Was geschieht, wenn eine Gesellschafterversammlung früher als in der Einberufung angekündigt beginnt und nicht alle Gesellschafter rechtzeitig anwesend sein konnten? Ist der gefasste Beschluss dann ungültig? Der Hoge Raad befasste sich am 20. Juni 2025 (ECLI:NL:HR:2025:978) mit dieser Frage in einer Familienangelegenheit rund um die Steenfabriek De Rijswaard. Das Urteil schafft Klarheit: Ein zu früh gefasster Beschluss ist nicht nichtig, sondern anfechtbar. Und dieser Unterschied ist entscheidend, sobald die Verjährungsfrist abgelaufen ist.

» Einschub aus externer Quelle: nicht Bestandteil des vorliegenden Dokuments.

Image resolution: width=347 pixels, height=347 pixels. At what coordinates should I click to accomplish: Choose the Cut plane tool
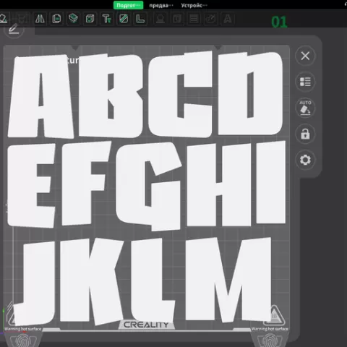tap(124, 19)
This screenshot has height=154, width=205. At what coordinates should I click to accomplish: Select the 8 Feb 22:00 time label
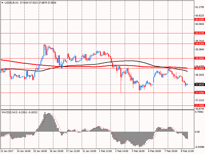(188, 151)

Nichtig oder anfechtbar: Was ist der Unterschied?

Erfüllt der Beschluss nicht die vorgegebenen Anforderungen, kann er anfechtbar oder nichtig sein. Ein Beschluss, der gegen Gesetz oder Satzung verstößt, ist grundsätzlich nichtig. Die Nichtigkeit beeinträchtigt die Gültigkeit des Beschlusses. Ein Betroffener kann einen nichtigen Beschluss ignorieren.

Ein Beschluss ist anfechtbar, wenn:

1. der Beschluss gegen gesetzliche oder satzungsmäßige Bestimmungen verstößt, die die Beschlussfassung regeln;

2. der Beschluss gegen die Grundsätze der Angemessenheit und Billigkeit verstößt; oder

3. der Beschluss gegen eine Geschäftsordnung verstößt.

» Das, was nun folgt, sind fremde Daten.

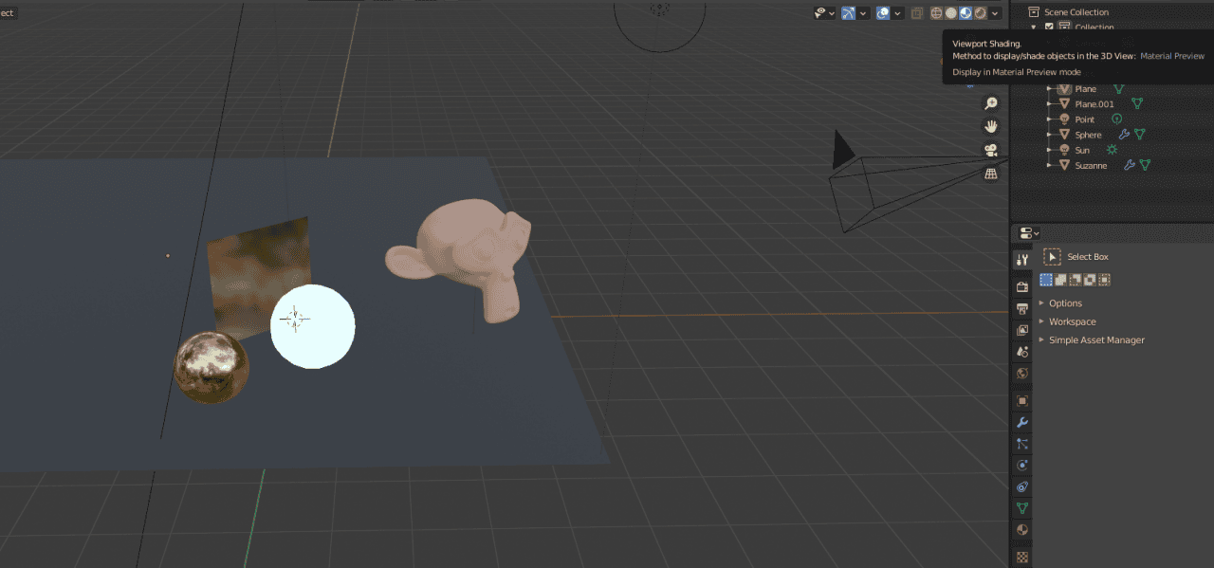Select Solid viewport shading mode
The height and width of the screenshot is (568, 1214).
point(951,13)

Ein Beschluss, der anfechtbar ist, bleibt gültig, bis er von einem Gericht aufgehoben wird. Die Aufhebung wirkt zurück. Das bedeutet, dass die Situation so dargestellt wird, als ob nie ein Beschluss gefasst worden wäre. Das Endergebnis von Anfechtbarkeit und Nichtigkeit ist vergleichbar, jedoch sind die rechtlichen Folgen einer nicht fristgerechten Geltendmachung dieser Rechtsfolgen erheblich. Die Nichtigkeit kann jederzeit geltend gemacht werden, auch ohne Anrufung eines Gerichts. Die Anfechtung erfordert Maßnahmen innerhalb eines Jahres. Nach Ablauf dieser Frist behält der Beschluss seine Gültigkeit.

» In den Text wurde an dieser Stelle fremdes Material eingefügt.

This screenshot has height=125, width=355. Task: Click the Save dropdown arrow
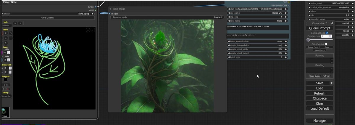[332, 83]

Der Fall Steenfabriek De Rijswaard

Der Fall betrifft die Familienfehde um die Steenfabriek De Rijswaard („Steenfabriek“). Seit 1982 befindet sich die (indirekte) Kapitalbeteiligung an Steenfabriek im Besitz von vier Brüdern. Die Familie hat eine komplexe gesellschaftsrechtliche Struktur geschaffen. Die Anteile an Steenfabriek werden indirekt von der Stichting Administratiekantoor De Rijswaard („STAK”) gehalten. Die STAK hat Zertifikate an die vier Verwaltungsgesellschaften der Brüder ausgegeben. Die Brüder hielten jeweils einen Vorzugsanteil an der Verwaltungsgesellschaft des anderen, wodurch sie Stimmrechte in den Gesellschaften der anderen ausüben konnten.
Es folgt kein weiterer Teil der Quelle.